Finger info for theoddone33@icculus.org...

I've been reading a lot lately about how Windows is more secure than Linux,
Linux is more secure than Windows, and no one cares about Apple.

I'm fairly convinced that arguing over which operating system is more
secure is wasting breath. Here is my attempt to catalog a few points that
people tend to omit or ignore when they write on the subject.

- Uniformity

  The term "Linux" really only refers to the kernel. This is why some
  strange-looking people that smell faintly of ganja will tell you that
  "Linux" should actually be called "GNU/Linux". When people say "Linux",
  however, they almost never refer to only the kernel. It's anyone's guess
  as to what they're actually referring, because a system based on the Linux
  kernel can take many forms. It's not uncommon for two different Linux
  systems to be completely different.

  Now compare this to Windows. I know how to use Windows. This means that
  I can sit down at any Windows-based system and use it effectively. Windows
  is uniform. There are of course exceptions, but any Windows vulnerability
  will very likely be present in every Windows system everywhere. There is
  no correlation to this when vulnerabilities for Linux are announced.
  There are a myriad of distributors for Linux-based systems, and it is
  likely that not all will be affected by any given bug. Even looking past
  distributions, every Linux user has a different array of programs
  installed. Depending on how careful I am, 30 security advisories could
  come and go before one that affects my Linux box appears. With my Windows
  box, I'm going to have to pay attention to each and every advisory.

- Source Availability

  It's not entirely fair to associate all open source software with Linux
  and all closed source software with Windows, but many authors make these
  associations. While this may not be valid in reality, it is a handy
  generality, since Linux is an open source OS and Windows is closed source.

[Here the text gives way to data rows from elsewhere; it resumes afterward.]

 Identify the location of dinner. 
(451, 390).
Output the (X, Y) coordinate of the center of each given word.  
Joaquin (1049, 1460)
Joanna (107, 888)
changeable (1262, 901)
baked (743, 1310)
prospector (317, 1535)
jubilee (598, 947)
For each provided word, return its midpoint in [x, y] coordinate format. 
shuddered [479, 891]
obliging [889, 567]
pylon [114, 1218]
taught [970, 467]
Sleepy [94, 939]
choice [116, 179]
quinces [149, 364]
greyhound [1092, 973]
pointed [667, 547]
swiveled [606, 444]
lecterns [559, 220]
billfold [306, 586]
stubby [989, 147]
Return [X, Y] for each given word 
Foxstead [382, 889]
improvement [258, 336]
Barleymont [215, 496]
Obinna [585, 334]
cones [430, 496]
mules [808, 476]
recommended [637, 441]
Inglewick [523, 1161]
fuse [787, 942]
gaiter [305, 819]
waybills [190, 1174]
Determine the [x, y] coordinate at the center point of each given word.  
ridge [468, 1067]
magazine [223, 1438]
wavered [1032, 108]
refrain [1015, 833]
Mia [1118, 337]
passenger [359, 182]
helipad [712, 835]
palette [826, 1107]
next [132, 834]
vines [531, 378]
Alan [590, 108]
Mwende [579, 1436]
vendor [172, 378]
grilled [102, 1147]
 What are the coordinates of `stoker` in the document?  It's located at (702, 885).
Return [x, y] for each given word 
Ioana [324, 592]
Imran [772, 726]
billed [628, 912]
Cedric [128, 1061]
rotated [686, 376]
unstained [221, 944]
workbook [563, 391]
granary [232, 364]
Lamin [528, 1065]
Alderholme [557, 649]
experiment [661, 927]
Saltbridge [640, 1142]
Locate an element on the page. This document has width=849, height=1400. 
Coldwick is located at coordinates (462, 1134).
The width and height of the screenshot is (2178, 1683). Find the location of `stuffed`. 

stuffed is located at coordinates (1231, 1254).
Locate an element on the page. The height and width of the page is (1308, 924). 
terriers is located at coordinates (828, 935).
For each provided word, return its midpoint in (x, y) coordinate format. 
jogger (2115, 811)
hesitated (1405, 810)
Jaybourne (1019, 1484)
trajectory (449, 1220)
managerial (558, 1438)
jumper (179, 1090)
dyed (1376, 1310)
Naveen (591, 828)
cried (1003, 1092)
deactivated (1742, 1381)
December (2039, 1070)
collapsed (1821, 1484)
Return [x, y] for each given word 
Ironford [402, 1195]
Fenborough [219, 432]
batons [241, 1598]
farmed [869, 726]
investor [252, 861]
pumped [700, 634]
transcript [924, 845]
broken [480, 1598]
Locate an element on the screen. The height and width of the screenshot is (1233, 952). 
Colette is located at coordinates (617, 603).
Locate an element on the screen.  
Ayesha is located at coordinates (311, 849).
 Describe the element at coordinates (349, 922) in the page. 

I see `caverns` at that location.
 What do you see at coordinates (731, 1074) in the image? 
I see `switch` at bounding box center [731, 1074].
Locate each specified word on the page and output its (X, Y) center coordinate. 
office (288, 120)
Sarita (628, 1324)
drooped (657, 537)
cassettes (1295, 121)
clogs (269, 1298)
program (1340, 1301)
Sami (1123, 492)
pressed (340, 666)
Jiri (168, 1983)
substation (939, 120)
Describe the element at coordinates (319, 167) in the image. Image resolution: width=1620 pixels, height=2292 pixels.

  At first glance, closed source software seems like a walled city while
  open source software looks like a vinyl tent when it comes to security.
  However, if you keep your valuable possessions in a walled city, you
  may assume that the massive wall will provide all the security that you
  will need. If you know that your valuable possessions are going to be
  kept in a vinyl tent, you won't be tempted to trust the security of the
  tent itself. You have to think of more clever ways to secure your
  valuables.

  What people don't realize is that there are people out there that are
  experts at scaling walls. It takes longer to scale a wall than it does
  to open up a tent, but once the wall is scaled and the tent is open, if
  you don't have a backup plan, your gold is as good as gone.

  The strength of open source software is that it doesn't have to rely on
  a wall it did not build. This is also a weakness. If you keep your
  valuables in a tent, a clever thief has more time to examine the apparatus
  you are using to protect them. The trick is to outsmart the thief, and
  buliding a bigger wall isn't going to help.

  Open source software and closed source software can't be judged by the
  wall or the tent alone. They have to be judged by the strength of the
  safe that's inside.

- User base

  Each day I become more and more convinced that the security of a system
  has less to do with the system itself and more to do with the user or users
  of the system. Linux and Windows has vastly different user bases, due to
  their differing designs. Windows is made for people that don't know a
  mouse from a printer. Linux is made for people that enjoy watching ext2's
  fsck progress meter for 40 minutes after the power went out.

  If I have 3 knowledgeable people using Windows and 3 clueless people using
  Linux, it doesn't take a genius to guess that the Windows systems will be
  more secure than the Linux ones. It doesn't take a genius to realize that
  the people who get hacked more are going to be the ones that know less
  about securing their systems.

There is no doubt in my mind that people will continue wasting their breath
trying to compare the size of their... uh... penguins in "My OS is more
secure than yours" debates. However the question of which operating system
is more secure is completely invalid. Comparisons have to be made at the
software level if they are going to be made at all. For example, trying to
compare the security of Linux and Windows is invalid, but trying to compare
the security of Apache and IIS is acceptable. Still, while all you
columnists are getting out your rulers, remember that the true measure of
the security of a system is in the users of that system.